Les ADF se sont constitué un réseau de bases de formation des terroristes.
Ce sont ces bases de formation à la fois militaire et idéologique qui ont fait l’objet, dès début 2014, d’assauts de l’armée
dans le cadre de l’opération Sokola 1. Certaines d’entre elles ont en effet été détruites. Pour se venger, les ADF ont commencé, en octobre de la même année, à perpétrer des exactions contre les civils.
C’est là où l’on se trompe. Comment voulez-vous que celui qui vient de New-York et passe deux ou trois jours à Beni soit la personne la plus indiquée pour parler de la situation que nous vivons ici depuis plusieurs années ? Loin de remettre en cause les capacités des experts des Nations unies, nous notons simplement une volonté manifeste de ne pas alerter le monde sur ce qui se passe à Beni.
Le danger va finir par ronger toute la région des Grands Lacs.
Il en est de même de la Monusco, dont les Casques bleus collaborent avec les FARDC, mais qui se mure aussi dans le silence. La situation sécuritaire à Beni est pourtant similaire à celle du Nigeria, du nord du Cameroun, de la Somalie, de l’Irak, qualifiée par ailleurs comme étant du terrorisme. En gardant le silence sur ce qui se passe à Beni, le danger va finir par ronger tout le pays, voire toute la région des Grands Lacs.

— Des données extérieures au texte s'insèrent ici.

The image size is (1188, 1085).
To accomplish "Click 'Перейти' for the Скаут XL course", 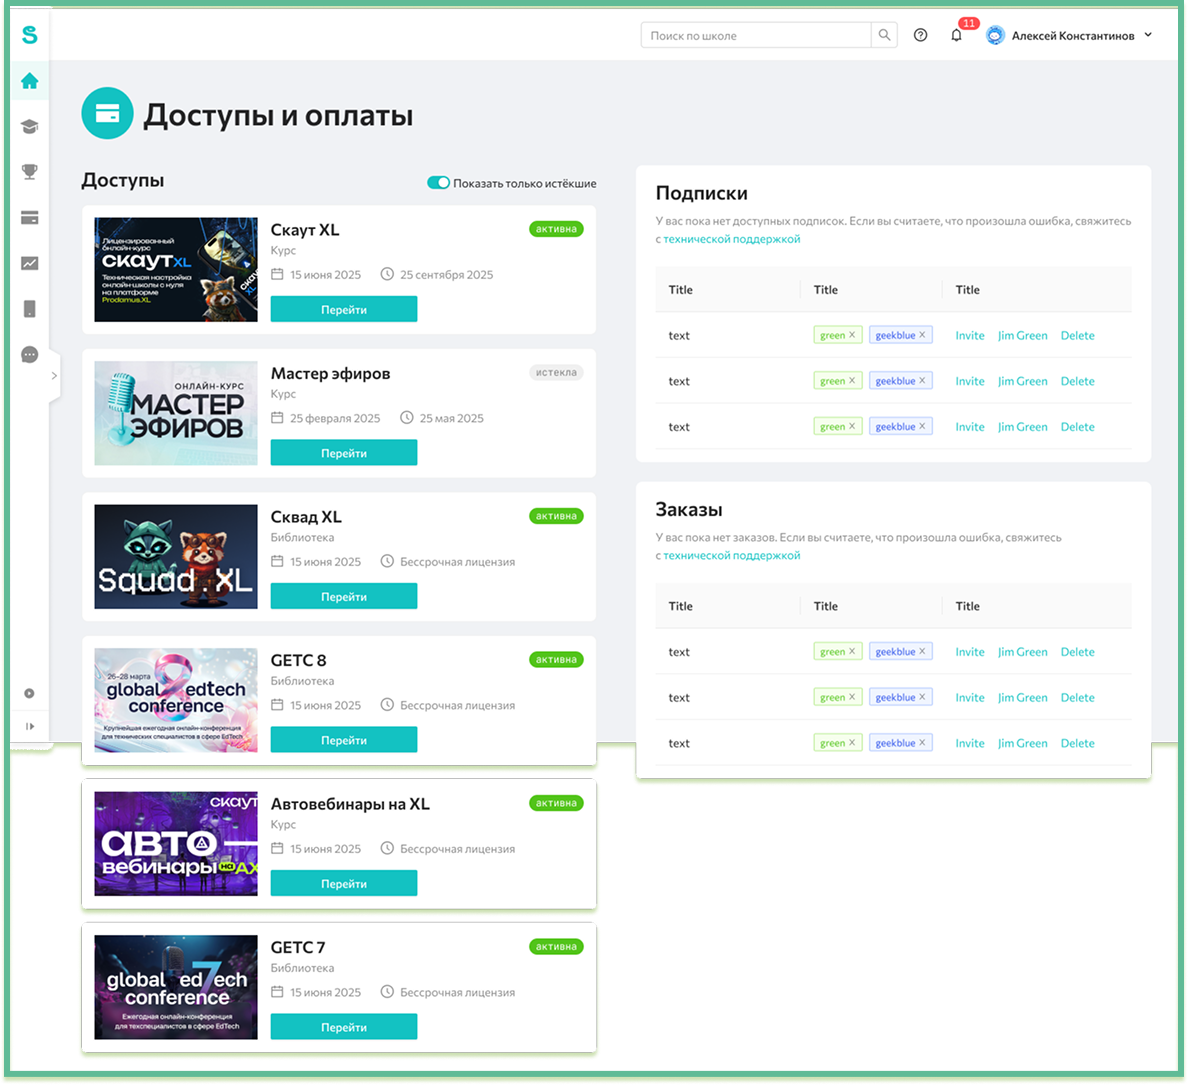I will 343,310.
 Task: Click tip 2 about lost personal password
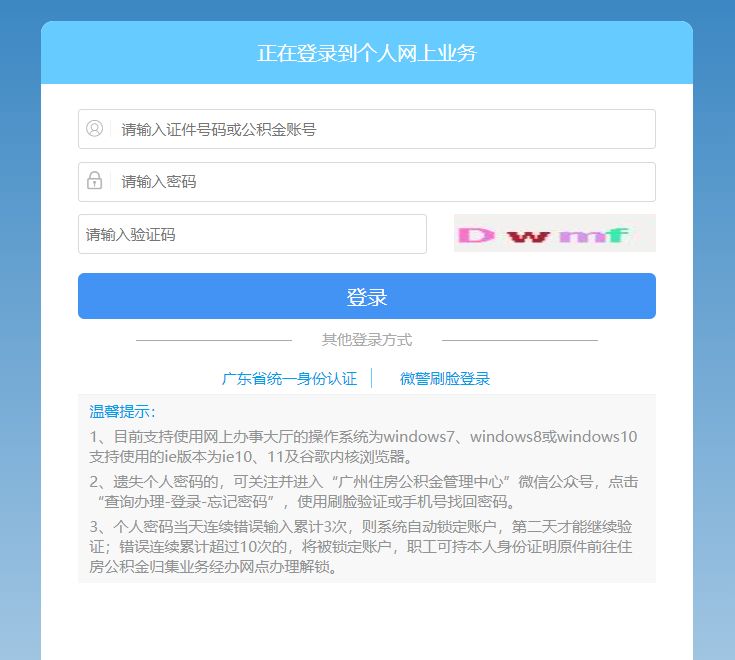coord(363,492)
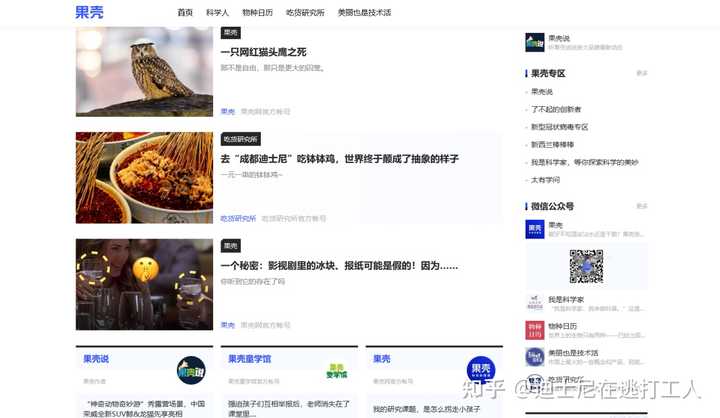The width and height of the screenshot is (720, 418).
Task: Click the owl article thumbnail
Action: (x=144, y=72)
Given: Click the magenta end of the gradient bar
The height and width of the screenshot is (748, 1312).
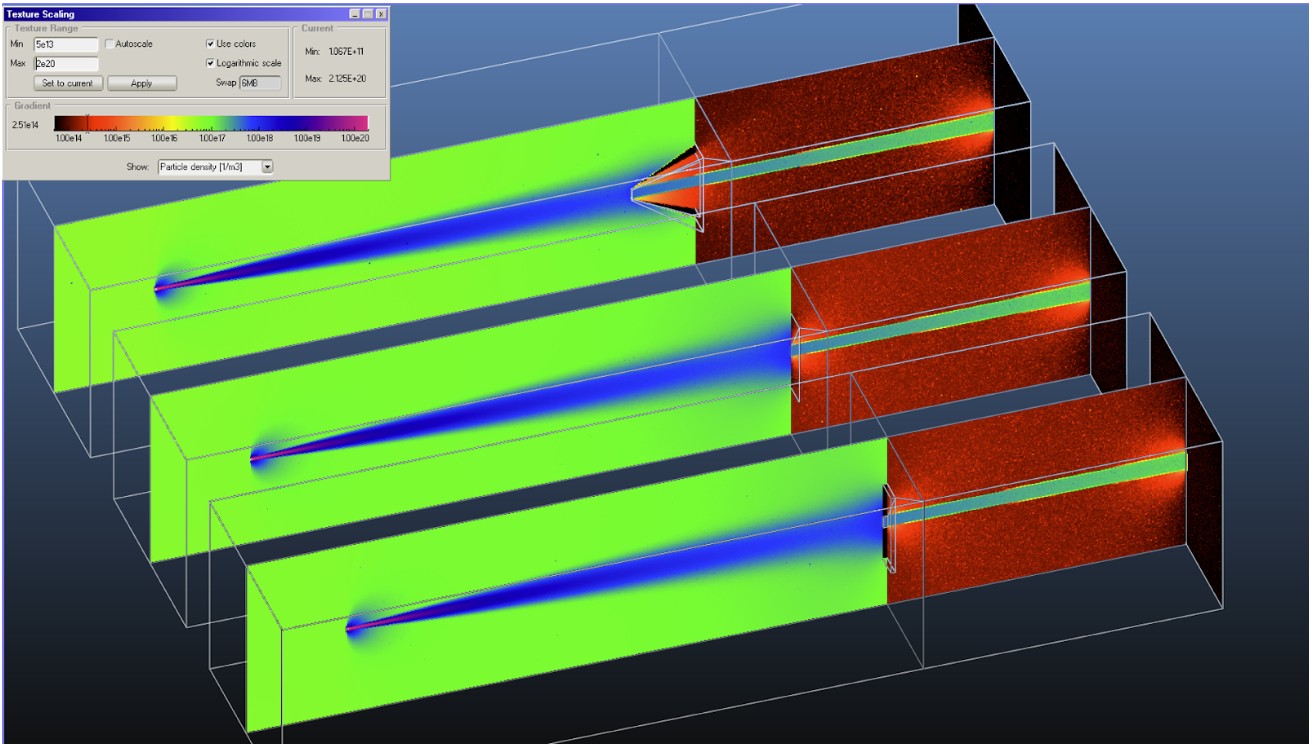Looking at the screenshot, I should tap(360, 123).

Est-ce que parce que ce terrorisme ne s’est pas encore attaqué aux citoyens occidentaux que la communauté internationale ne fait rien pour éradiquer les écoles de formation au jihad dans le territoire de Beni ?
N’est-ce trop fort de dire que la communauté internationale ne fait rien lorsque l’on sait que la plus importante mission onusienne, la Monusco, se trouve justement en RD Congo ?
Pour l’instant, les Casques bleus déployés en RD Congo ne comprennent pas la nature de la menace à Beni. Sinon, ils seraient déjà venus à bout de l’ennemi. À moins que toute cette inaction de la Monusco ne participe qu’à une stratégie pour s’éterniser en RD Congo. Parce que si la Monusco dit au monde qu’elle fait face au terrorisme à Beni, la communauté internationale va vite se rendre compte que les Casques bleus ne sont pas de taille face à la menace et qu’il faudrait envoyer des unités spécialisées.
Si le terrorisme s’enracine à Beni, c’est aussi parce qu’il y a une complicité des populations locales. Il y a un procès en cours. Parmi les prévenus, on retrouve des chefs coutumiers, des jeunes de la province du Nord-Kivu, voire de l’Ituri, mais aussi certains officiers de l’armée.
En conséquence, la population a perdu confiance dans l’armée. Pis, des responsables politiques, originaires de Beni, ont prétendu, à tort, que le président Joseph Kabila, à travers le général Muhindo Akili Mundos, était responsable de l’insécurité dans la région. L’officier a été relevé de ses fonctions ici mais des tueries ont continué.